摘要生成于 C知道 ,由 DeepSeek-R1 满血版支持, 前往体验 >


title : 【Kaggle实战记录01】Titanic - Machine Learning from Disaster
date : 2023/4/7
tags : 机器学习,练习记录
author : Linno


【Kaggle实战记录01】Titanic - Machine Learning

太久没写过博客了,这是一个新系列,用当时搞Kaggle的代码写文章(不定时更新)

求生欲声明:本人很菜,博客仅供参考。

传送门:https://www.kaggle.com/competitions/titanic

题目描述

这是一个二分类问题,训练集和测试集均会提供以下特征:

PassengerId : 乘客编号
Pclass : 船舱等级
Name : 船员姓名
Sex : 船员性别
Age : 船员年龄
SibSp : 在船上的兄弟姐妹和配偶个数
Parch : 在船上的父母和孩子个数
Ticket : 船票编号
Fare : 票价
Cabin : 所在船舱编号(很多缺失)

训练集会提供标签值Survived,表示最后是否存活

**预测任务:**最后用你训练的模型预测一些乘客的存活情况,并提交预测csv文件,按准确率给分。

导入库和数据集

我们要用到可视化的一些库,以及常用的机器学习模式都可以尝试效果,这里用的是sklearn框架做例子。

# 导入库
import pandas as pd
import numpy as np
import random as rnd

import seaborn as sns
import matplotlib.pyplot as plt
%matplotlib inline

# 消除警告
import warnings
warnings.filterwarnings('ignore')

# 机器学习模型
from sklearn.linear_model import LogisticRegression
from sklearn.svm import SVC,LinearSVC
from sklearn.ensemble import RandomForestClassifie
from sklearn.neighbors import KNeighborsClassifier
from sklearn.naive_bayes import GaussianNB
from sklearn.linear_model import Perceptron
from sklearn.linear_model import SGDClassifier
from sklearn.tree import DecisionTreeClassifier

读训练和测试集。

# 导入数据
train_df = pd.read_csv('D:/Documents/titanic/train.csv')
test_df = pd.read_csv('D:/Documents/titanic/test.csv')
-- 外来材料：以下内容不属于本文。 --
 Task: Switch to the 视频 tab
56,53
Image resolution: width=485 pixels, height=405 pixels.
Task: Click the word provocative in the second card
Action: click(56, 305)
train_df.head() #这里用来预览字段结构和类型
# test_df.head() 同理

查看每个特征的非空样本量和字段类型

train_df.info()
print("*"*40)
test_df.info()

查看数值类型特征(比如int和float)的数据分布情况

train_df.describe()

查看非数值类(比方说object类型)特征的数据分布情况

train_df.describe(include=["O"])
上面的步骤看个大概,了解数据大概是什么情况就Ok了。

数据预处理

下面包括了数据清洗和数据可视化两种。

床舱等级与生存量的关系

很自然地想到高级床舱的存活率也许是比较高的,作图出来关系也一目了然。

# 创建船舱等级与生存量列联表
Pclass_Survived = pd.crosstab(train_df['Pclass'],train_df['Survived'])
print(Pclass_Survived)
# 绘制船舱等级与生产量条形图
Pclass_Survived.plot(kind='bar')
plt.xticks(rotation=360)
plt.show()
# 查看不同船舱等级生存率条形图
Pclass_Survived.plot(kind='line')
Pclass_Survived = train_df[["Pclass","Survived"]].groupby(["Pclass"],as_index=True).mean().sort_values(by="Pclass",ascending=False)
plt.xticks(range(1,4)[::1])
plt.show()
性别与生存量的关系

同样地对性别进行同样处理,果然女性的存活概率是更高的。

# 创建性别和生存量列联表
Sex_Survived = pd.crosstab(train_df['Sex'],train_df['Survived'])
Sex_Survived
Sex_Survived.plot(kind='bar')
plt.xticks(rotation=360)
plt.show() #横坐标0,1分别表示男性和女性

# 查看性别与生存率
train_df[["Sex","Survived"]].groupby(["Sex"],as_index=False).mean().sort_values(by="Survived",ascending=False)
对年龄数据进行缺失值处理

缺失值使用中位数代替。

# 处年龄缺失情况(用中位数代替缺失数据)
Agemedian=train_df['Age'].median() # 用年龄的中位数代替年龄缺失值
train_df.Age.fillna(Agemedian,inplace=True) # 在当前表填充缺失值
train_df.reset_index(inplace = True) #重置索引

年龄应该分个层先,不然太少人的年龄段统计存活率也没啥意义。

# 对年龄进行分组,绘制年龄与幸存数量条形图
bins = [0,9,18,27,36,45,54,63,72,81,90]
train_df['GroupAge'] = pd.cut(train_df.Age,bins)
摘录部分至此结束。